* _Short problem_
Copy out the material word for word, from its first line through the line containing "The image size is (1496, 812). coord(427,52)".

* _Records to use_
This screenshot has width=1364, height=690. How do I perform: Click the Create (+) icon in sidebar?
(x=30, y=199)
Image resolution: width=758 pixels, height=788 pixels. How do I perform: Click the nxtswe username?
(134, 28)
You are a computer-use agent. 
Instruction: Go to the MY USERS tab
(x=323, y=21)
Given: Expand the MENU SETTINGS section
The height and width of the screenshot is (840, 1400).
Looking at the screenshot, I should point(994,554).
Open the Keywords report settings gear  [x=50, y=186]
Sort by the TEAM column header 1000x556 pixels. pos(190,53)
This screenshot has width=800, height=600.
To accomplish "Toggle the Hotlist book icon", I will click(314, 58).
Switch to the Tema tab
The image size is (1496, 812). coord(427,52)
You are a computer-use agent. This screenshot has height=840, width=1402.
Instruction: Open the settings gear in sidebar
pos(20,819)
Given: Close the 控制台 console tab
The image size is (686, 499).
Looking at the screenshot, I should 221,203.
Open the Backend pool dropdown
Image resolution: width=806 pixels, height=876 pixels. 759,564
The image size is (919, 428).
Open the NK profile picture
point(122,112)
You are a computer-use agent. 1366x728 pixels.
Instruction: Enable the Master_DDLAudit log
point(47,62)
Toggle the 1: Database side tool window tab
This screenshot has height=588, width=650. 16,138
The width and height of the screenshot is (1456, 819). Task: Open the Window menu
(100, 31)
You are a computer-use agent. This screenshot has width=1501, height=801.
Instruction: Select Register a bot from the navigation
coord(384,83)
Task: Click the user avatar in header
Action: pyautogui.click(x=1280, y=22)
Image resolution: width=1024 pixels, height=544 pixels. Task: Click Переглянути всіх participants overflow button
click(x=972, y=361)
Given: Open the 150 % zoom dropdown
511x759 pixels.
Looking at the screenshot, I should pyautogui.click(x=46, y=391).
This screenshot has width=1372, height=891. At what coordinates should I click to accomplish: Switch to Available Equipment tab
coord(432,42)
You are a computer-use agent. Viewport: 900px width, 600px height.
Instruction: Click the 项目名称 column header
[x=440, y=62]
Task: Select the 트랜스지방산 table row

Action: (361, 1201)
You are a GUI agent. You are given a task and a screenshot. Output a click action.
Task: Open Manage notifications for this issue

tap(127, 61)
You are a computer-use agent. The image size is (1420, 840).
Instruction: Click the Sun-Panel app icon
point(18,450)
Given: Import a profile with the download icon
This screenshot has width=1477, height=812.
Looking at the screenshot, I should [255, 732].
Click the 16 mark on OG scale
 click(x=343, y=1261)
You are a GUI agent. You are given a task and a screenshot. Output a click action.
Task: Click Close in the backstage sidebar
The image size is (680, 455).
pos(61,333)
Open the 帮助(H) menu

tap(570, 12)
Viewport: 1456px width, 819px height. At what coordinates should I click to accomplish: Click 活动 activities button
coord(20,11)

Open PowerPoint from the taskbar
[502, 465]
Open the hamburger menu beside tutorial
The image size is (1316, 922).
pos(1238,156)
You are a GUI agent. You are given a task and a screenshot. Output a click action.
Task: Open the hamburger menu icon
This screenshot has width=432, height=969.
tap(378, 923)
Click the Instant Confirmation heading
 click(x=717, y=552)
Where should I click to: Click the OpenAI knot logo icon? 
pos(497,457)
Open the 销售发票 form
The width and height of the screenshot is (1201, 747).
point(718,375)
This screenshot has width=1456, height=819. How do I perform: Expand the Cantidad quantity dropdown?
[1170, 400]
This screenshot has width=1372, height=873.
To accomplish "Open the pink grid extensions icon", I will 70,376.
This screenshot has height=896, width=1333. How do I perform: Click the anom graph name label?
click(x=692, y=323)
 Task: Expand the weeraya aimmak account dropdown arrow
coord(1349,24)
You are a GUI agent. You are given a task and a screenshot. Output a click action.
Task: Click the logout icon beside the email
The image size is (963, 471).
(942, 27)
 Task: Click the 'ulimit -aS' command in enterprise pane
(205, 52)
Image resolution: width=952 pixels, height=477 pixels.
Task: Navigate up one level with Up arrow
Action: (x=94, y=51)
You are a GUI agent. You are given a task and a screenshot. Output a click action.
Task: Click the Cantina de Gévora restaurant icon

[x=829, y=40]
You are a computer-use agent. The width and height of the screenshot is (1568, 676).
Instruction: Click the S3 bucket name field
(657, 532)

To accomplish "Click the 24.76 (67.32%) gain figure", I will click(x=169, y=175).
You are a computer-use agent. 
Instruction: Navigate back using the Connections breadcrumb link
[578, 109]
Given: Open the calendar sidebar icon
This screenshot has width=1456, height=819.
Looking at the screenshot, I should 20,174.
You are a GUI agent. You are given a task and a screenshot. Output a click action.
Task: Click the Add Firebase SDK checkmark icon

* _The reply_
This screenshot has width=1364, height=690. How do I perform: Click the Create (+) icon in sidebar?
(x=30, y=199)
Image resolution: width=758 pixels, height=788 pixels. How do I perform: Click the nxtswe username?
(134, 28)
You are a computer-use agent. 
Instruction: Go to the MY USERS tab
(x=323, y=21)
Given: Expand the MENU SETTINGS section
The height and width of the screenshot is (840, 1400).
Looking at the screenshot, I should point(994,554).
Open the Keywords report settings gear  [x=50, y=186]
Sort by the TEAM column header 1000x556 pixels. pos(190,53)
This screenshot has width=800, height=600.
To accomplish "Toggle the Hotlist book icon", I will click(314, 58).
Switch to the Tema tab
The image size is (1496, 812). coord(427,52)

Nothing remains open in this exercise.